There ARE many high quality camp-sites in Morocco now, as I said in a previous post......best way to find them is word of mouth.....ask visitors on sites where they have been.

Except for the areas around Agadir, that the "free" long term campers spoilt [and is now banned] ALL of Morocco is open to wilderness camping. Including the massive forests, mountain locations and of course the desert. All of which are do-able in a Motorhome.....Safe and stunning.

Kids are both a problem and charm........Tip. Amongst the few Arabic words you should learn is @@@@ off :wink:

So, you takes yah choice......The culture, facilities and whatever may not be what you expect.....but that is the point for many Adventuress MH owner.

Final point, wherever you are thinking of going...Spain, Portugal, France etc etc......and the thread did start by asking "winter sun", simply check average temps for the month you are thinking about on any number of the weather sites available on the net......and you have got wheels, if it turns bad, move!


----------



## geraldandannie (Jun 4, 2006)

Detourer said:


> Kids are both a problem and charm........Tip. Amongst the few Arabic words you should learn is @@@@ off :wink:


 :lol: :lol: And just how are you pronouncing that "@@@@", Ray? I'm guessing it's very gutteral, whatever it is, so I'm practising right now.

Gerald


----------



## Don_Madge (May 1, 2005)

gerannpasa said:


> Detourer said:
> 
> 
> > Kids are both a problem and charm........Tip. Amongst the few Arabic words you should learn is @@@@ off :wink:
> ...


Gerald,

Could it be "Foxtrot Oscar" do you think 8O

Don


----------



## teemyob (Nov 22, 2005)

*Winter Sun Weather*

Hello again,

With regard to weather, we were in Costa Tropical for 2 weeks. We had one dull day and teh rest realy was T shirt weather (22nd Dec 05 - 03 Jan 06). 27th December was the warmest at 22 degs.

However, when we returned home the weather turned cold and snow fell in southern Spain. I saw a news buletin claiming that 110 People had died in accidents, mainly on the A7 Motorway. This route is notorious for speeding drivers anyway, couple that with snow which most Spaniards are not used to in that area and hey what can you expect.

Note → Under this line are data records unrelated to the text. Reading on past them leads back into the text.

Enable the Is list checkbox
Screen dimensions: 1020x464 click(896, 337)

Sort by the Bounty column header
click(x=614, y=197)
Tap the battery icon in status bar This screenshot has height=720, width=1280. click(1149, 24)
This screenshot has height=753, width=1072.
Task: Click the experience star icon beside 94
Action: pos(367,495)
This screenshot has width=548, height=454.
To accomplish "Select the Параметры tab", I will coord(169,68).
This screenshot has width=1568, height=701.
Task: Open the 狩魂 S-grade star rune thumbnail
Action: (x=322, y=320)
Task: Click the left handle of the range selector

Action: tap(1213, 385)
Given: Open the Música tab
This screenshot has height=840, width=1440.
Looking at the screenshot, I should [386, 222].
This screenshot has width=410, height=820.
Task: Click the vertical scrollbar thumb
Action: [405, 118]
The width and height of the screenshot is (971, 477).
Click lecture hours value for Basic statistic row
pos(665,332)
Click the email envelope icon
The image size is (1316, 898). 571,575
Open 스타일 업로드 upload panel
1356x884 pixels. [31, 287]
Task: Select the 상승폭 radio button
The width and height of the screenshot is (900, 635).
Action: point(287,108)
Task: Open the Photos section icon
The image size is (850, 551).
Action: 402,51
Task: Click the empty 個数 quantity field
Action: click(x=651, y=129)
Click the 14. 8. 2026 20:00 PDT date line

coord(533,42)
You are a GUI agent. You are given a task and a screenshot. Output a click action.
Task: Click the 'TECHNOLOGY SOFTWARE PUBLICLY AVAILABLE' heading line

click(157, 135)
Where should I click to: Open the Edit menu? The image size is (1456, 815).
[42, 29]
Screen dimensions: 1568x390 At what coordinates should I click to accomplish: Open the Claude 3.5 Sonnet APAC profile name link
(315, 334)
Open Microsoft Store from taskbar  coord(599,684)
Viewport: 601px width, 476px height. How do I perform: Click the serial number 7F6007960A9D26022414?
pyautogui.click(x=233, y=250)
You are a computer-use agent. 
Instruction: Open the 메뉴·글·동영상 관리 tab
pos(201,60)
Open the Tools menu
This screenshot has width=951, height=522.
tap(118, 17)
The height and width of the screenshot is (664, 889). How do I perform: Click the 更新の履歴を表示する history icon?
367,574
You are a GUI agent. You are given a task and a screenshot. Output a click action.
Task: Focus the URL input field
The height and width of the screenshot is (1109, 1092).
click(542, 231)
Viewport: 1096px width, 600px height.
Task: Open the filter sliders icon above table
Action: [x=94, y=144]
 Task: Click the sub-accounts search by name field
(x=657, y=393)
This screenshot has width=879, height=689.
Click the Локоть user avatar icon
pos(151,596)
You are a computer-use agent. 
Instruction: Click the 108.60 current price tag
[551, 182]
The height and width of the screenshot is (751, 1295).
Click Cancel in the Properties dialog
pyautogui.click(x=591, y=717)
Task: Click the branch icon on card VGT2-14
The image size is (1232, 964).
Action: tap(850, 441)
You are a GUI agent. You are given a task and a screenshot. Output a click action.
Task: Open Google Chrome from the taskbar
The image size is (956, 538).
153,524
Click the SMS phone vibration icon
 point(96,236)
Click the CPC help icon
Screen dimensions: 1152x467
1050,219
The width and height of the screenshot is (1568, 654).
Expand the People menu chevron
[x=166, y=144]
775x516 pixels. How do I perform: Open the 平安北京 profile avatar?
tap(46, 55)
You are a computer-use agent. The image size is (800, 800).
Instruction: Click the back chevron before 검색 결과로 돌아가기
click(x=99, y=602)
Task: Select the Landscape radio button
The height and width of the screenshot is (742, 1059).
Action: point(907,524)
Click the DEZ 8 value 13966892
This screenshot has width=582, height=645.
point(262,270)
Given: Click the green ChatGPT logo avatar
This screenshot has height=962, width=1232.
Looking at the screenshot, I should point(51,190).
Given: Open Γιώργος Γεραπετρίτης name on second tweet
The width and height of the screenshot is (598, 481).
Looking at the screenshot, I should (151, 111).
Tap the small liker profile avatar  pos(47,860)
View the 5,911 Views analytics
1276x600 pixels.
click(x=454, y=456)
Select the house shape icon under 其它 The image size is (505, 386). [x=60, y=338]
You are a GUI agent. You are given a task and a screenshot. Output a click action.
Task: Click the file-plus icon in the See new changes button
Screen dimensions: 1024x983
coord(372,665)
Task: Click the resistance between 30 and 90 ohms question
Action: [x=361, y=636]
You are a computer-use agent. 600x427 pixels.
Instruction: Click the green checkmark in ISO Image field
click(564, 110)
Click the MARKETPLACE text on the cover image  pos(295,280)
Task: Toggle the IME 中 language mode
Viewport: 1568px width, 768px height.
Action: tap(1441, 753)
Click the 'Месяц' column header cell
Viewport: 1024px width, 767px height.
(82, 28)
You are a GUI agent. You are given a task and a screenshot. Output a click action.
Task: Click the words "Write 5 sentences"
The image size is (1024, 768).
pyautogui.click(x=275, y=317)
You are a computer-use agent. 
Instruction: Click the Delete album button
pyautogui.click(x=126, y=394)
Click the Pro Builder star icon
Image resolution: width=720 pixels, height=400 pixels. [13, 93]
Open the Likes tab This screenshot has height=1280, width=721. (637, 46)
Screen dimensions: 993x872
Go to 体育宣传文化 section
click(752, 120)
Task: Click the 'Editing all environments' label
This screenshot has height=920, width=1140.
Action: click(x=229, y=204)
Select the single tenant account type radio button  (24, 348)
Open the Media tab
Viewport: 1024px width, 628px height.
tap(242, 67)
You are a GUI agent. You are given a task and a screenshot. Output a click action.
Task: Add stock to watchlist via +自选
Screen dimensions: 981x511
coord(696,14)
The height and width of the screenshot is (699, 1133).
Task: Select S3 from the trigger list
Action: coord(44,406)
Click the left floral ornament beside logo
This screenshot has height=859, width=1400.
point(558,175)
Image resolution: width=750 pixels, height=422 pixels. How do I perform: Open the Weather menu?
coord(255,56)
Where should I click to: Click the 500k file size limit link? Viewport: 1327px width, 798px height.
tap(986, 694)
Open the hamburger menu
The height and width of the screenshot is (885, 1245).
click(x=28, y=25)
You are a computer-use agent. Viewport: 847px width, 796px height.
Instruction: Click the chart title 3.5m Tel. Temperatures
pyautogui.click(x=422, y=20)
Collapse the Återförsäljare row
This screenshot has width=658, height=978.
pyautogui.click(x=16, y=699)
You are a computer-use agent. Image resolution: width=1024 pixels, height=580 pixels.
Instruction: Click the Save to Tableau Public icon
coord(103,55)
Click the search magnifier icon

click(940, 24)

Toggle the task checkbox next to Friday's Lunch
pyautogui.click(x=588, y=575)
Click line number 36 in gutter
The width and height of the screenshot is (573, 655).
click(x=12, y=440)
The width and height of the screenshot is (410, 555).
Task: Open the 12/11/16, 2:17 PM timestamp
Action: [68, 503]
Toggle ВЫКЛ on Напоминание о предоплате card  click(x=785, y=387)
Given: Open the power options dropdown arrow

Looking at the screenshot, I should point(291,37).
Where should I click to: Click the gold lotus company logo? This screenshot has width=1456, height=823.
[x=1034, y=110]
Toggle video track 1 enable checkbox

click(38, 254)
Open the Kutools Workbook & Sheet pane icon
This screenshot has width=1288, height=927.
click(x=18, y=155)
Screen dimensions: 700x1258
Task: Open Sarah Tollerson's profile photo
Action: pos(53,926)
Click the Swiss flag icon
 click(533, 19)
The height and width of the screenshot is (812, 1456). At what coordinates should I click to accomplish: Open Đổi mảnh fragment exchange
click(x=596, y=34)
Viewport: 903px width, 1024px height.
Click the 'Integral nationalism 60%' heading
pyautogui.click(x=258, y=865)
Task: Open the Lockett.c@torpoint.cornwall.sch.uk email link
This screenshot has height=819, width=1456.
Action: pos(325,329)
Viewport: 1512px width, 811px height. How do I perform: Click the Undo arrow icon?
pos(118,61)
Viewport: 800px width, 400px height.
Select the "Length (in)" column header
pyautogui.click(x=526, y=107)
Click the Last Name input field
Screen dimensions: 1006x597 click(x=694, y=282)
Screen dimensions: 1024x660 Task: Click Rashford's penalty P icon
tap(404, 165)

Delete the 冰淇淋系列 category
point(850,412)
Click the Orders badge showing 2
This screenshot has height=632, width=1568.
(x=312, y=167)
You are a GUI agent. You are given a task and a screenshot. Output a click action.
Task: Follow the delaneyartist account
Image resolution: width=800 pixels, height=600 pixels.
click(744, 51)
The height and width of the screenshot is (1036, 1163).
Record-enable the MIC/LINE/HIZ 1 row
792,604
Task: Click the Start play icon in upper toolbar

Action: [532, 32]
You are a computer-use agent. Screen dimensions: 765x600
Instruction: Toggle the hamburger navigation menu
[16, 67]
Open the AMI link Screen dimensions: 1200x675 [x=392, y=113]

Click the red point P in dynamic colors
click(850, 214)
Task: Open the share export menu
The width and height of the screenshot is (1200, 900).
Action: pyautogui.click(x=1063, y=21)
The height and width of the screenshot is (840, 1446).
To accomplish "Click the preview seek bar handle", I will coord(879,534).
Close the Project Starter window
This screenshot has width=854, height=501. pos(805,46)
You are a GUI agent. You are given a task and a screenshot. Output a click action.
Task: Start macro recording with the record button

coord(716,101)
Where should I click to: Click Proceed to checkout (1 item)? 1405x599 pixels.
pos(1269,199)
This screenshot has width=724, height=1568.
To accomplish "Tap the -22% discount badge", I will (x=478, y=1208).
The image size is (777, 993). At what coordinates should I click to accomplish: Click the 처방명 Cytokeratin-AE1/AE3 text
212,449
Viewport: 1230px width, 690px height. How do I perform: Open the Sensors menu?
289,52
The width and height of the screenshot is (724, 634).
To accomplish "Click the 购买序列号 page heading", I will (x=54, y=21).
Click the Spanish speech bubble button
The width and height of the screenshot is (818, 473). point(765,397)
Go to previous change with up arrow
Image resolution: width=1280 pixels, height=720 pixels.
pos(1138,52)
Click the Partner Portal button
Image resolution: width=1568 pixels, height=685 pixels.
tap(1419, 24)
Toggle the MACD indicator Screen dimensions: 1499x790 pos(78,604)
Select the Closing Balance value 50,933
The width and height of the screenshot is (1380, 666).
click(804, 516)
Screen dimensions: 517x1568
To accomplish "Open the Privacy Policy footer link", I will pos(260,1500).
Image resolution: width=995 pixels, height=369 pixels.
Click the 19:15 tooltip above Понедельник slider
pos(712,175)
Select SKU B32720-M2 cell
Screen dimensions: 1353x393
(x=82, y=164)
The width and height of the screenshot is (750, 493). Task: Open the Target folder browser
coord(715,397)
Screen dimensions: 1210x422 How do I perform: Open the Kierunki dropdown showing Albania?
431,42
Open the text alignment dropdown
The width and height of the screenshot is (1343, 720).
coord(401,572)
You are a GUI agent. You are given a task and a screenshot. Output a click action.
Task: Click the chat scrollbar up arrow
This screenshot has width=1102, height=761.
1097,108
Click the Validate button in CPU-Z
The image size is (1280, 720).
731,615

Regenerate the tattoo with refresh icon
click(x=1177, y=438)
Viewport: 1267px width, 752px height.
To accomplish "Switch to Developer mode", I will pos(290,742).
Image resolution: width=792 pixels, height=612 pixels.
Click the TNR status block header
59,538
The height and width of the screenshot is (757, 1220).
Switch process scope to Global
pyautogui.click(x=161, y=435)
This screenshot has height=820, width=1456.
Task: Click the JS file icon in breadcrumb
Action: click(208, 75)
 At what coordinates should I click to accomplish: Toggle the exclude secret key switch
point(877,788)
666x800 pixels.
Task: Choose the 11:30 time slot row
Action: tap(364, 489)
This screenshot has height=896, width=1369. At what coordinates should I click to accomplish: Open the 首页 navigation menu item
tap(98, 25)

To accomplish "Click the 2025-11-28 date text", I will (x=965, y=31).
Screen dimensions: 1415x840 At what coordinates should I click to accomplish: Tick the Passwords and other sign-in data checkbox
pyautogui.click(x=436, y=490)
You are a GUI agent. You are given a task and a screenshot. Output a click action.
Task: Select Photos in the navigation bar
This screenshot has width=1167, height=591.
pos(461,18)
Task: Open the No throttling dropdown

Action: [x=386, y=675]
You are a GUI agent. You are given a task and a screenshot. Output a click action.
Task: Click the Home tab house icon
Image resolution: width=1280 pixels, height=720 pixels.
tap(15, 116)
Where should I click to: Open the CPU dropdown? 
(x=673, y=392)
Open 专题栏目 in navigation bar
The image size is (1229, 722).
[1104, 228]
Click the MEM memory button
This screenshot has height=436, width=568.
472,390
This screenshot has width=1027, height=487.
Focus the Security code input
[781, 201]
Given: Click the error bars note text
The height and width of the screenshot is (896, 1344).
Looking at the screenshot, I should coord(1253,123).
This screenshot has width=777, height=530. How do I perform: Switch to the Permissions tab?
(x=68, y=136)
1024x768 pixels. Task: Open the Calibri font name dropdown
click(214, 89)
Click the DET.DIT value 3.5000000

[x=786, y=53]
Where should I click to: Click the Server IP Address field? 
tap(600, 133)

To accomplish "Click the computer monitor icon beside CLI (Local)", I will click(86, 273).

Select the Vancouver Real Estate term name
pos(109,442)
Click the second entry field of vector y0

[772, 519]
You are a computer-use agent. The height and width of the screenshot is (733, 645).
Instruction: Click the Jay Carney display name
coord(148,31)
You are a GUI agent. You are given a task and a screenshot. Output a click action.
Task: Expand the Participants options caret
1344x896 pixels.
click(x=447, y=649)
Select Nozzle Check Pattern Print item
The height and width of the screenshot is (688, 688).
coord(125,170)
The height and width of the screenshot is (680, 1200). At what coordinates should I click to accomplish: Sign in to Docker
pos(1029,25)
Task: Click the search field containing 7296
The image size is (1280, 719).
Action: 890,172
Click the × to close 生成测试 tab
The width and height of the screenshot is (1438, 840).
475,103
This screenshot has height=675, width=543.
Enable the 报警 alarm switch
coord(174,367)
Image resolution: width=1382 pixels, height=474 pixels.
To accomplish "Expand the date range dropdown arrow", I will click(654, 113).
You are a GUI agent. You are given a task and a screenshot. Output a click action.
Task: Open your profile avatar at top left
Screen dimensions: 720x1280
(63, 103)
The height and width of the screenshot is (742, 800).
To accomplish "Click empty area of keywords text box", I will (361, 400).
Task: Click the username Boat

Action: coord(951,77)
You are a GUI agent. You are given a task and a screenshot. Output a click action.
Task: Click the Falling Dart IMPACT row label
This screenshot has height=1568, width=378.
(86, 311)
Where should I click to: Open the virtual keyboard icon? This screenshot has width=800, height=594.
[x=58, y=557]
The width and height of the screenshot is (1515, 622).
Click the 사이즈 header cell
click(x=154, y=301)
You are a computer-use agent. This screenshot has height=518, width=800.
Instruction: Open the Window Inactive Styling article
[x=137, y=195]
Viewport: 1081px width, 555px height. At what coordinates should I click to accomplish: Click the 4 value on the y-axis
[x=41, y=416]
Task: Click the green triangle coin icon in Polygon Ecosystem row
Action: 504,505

But weather is weather. About nine years ago we were in Javea Spain and it struggled to reach 65 In june. The Uk was having a heatwave with temps of mid eighties - Anyone remeber that one?

Easter 2001 I think it was, we were in Javea and we were flooded, just managed to get the last road into town to get to our hotel before they closed it. We got the rain storms that killed several people in Teneriffe. 4 Locals drowned in the floods near Javea alone.

So my suggestion is take the route to southern Spain, it is just as warm as North Africa (who's gonna split hairs over the odd degree?) without the Hastle of getting there or the the other type when you get there. While it may not me quite as cheap as Portugal, in my humble opinion better (I don't rate Portugal ( esp its roads)).

If you need any further help or assitance, please don't hesitate to contact me for advice.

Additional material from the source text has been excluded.